I was young. I naturally thought I was being told that my impatience with my work was displeasing to God.
But that wasn’t it at all.
Instead, I was taught — over time — that if I were to be impatient with a plant that I was caring for, and in my impatience for it to grow I overwatered it, it would never have the chance to become what it was supposed to be.
Who could do such a thing with language as this? Taking simple terms, used by us every day, and turn them into profound wisdom?
Conversely, during the times that I felt interfered with, the information was much more personal. Perhaps personal about someone else, perhaps personal about me. It bordered on gossip, really. And it took advantage of feelings I had, curiosity or resentment or other emotions, about the situation between myself and the other person to keep me riveted.

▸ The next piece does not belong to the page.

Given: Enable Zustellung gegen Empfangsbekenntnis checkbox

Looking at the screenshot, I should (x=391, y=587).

Kind of like a reality show on television that we hate and watch, from time to time, out of the corner of our eyes.
With God, the emphasis is only on my learning and understanding. My spiritual growth. With the devil, I feel more like I am being led down a beautiful path of roses, just so that I can find myself impaled on all the thorns.

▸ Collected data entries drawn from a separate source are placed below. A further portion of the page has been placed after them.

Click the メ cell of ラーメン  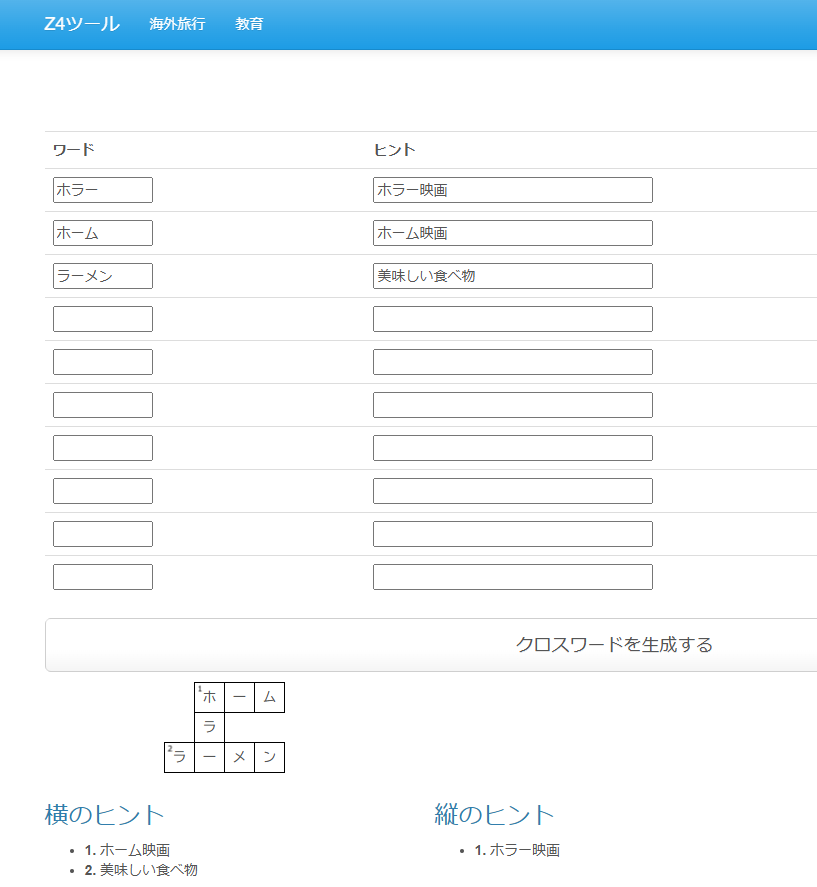click(x=239, y=757)
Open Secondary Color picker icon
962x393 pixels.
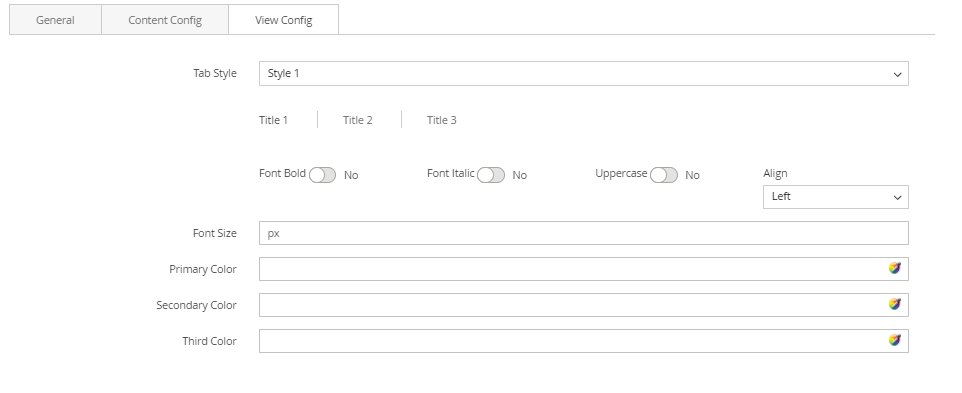coord(895,305)
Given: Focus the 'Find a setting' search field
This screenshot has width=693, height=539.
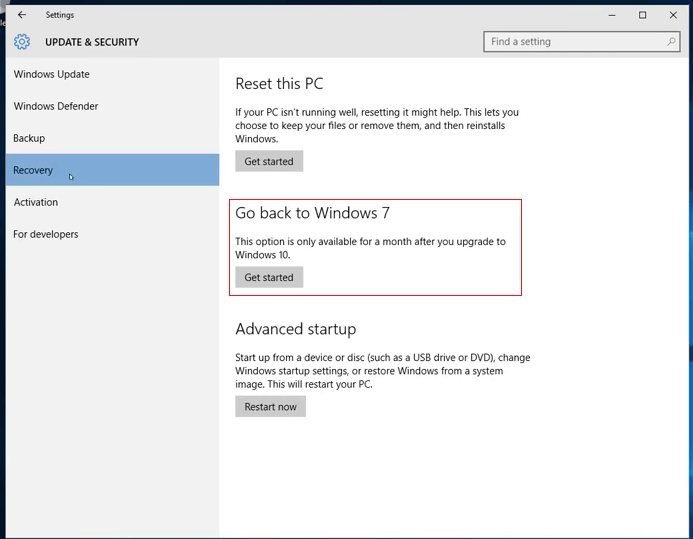Looking at the screenshot, I should click(x=574, y=42).
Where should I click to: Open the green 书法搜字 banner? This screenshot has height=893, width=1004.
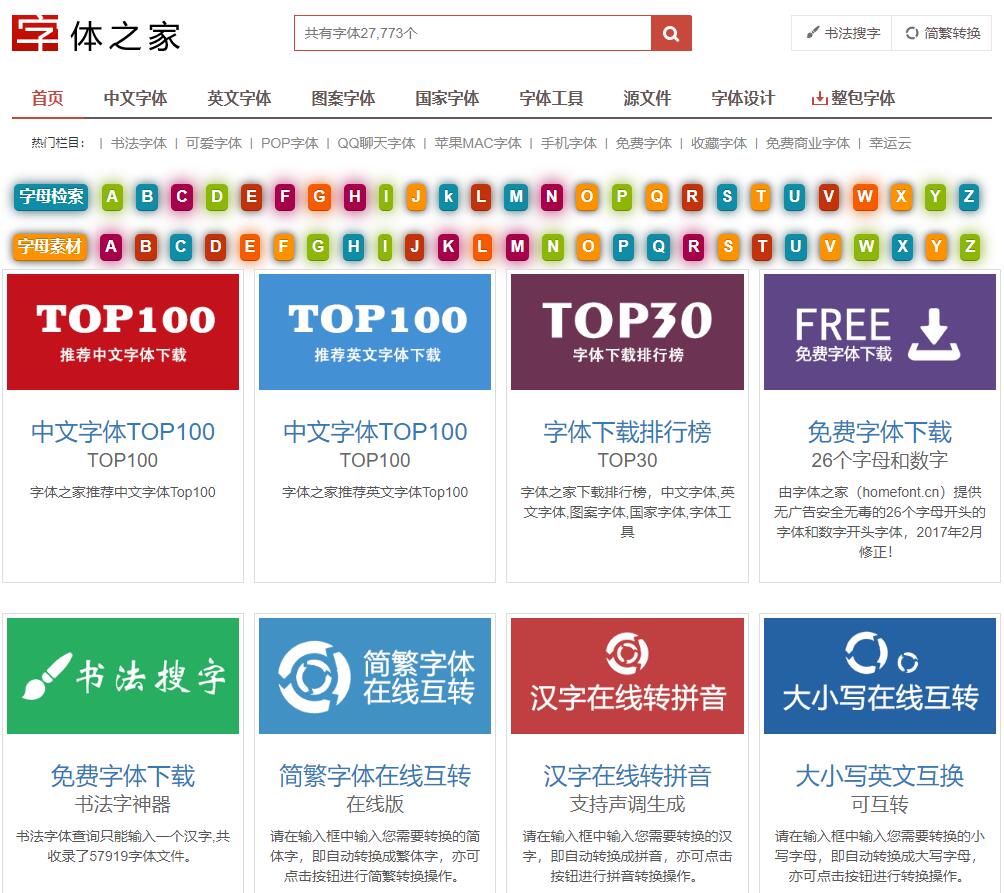(123, 675)
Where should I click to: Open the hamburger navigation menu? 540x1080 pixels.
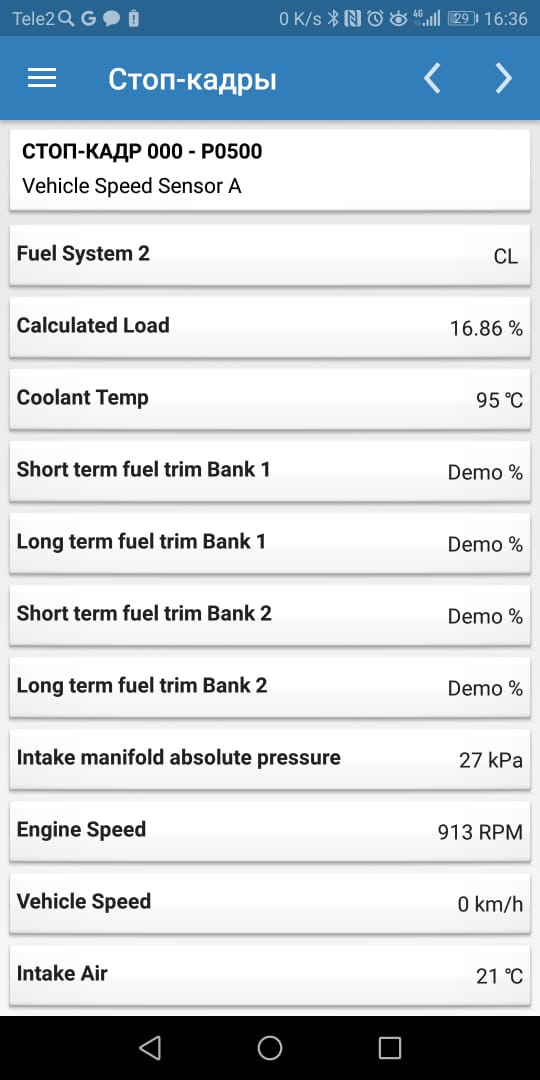point(41,79)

In my experience, my visions from God are repeated and repeated and repeated and repeated and repeated and repeated and. . . .
The study of one vision can go on for years, decades sometimes, and during that time, I am never given a chance to forget what I am working on.
Like a dripping of golden dew into my soul, the words come, The lesson of the rose is. . . .
The messages are static, in that they involve little, if any, change. The lesson of the rose is . . . .
Again and again and again.
The unGod, on the other hand, gives messages that appear linear: they seem to be going somewhere. If only I would follow along. Come on. Try to keep up. I’m not going to wait all day.
With God, all there is is patience. There is never a time-stamp on anything. No dead lines. Time is not a factor.
With the not-God, all there is is a sense of urgency. Let’s get this done, now. And there is time association: do this now.
I have the ability — we all have the ability — to turn my back on God. I can say, no, go away, leave me alone.
And I have exercised this right to distance a couple of times in my life.
I can return to God in my time. And I am always welcomed back without judgment or recrimination.
In his own right, God can be silent with me. I can try to demand an answer to something burning in my heart, and receive absolutely nothing.
My experience with the antiChrist is that no matter how many times I tell it to go away and leave me alone, my words are never respected. In fact, the lack of respect for me is never in evidence. It may be implied. It may be hinted at. But, in reality, it’s like a cold that will do what it does in its own time.
Ah, yes. The real key. The true test.
Does what is given in the vision appear eventually in reality? Can I hear its echo in scripture? Does my “research” into its content hold up to my scrupulous examination? Does it hold true no matter how much time goes by, no matter how my life conditions change?
And that’s the real trick.
I’m something of a bold mystic. The times that I have been “infected,” my reaction has been, fine, let’s do this thing. And I run the visions to the end of their course. I challenge the visions back, not the way I do with God, I don’t demand itemized explanations of everything.
I just say, if this is what you want from me, then this is what you will get from me.
Saying, yes, to that which is not right has the power of blowing the whole thing out of the water. It’s a very effective means of spiritual warfare.
Because Satan doesn’t want cooperation. Doesn’t want respect. Doesn’t seek fulfillment. Instead, he is out to derail me. Confuse me. Separate me from God.
It’s amazing how giving evil respect will disorient it to a point of disintegration.
Evil does not seek respect. It craves resistance, anger, heartbreak.
And, in the end, I get to walk into the thorns and have to spend time picking them out of my skin.
It takes a while.
But the process of flummoxing evil is more than worth it.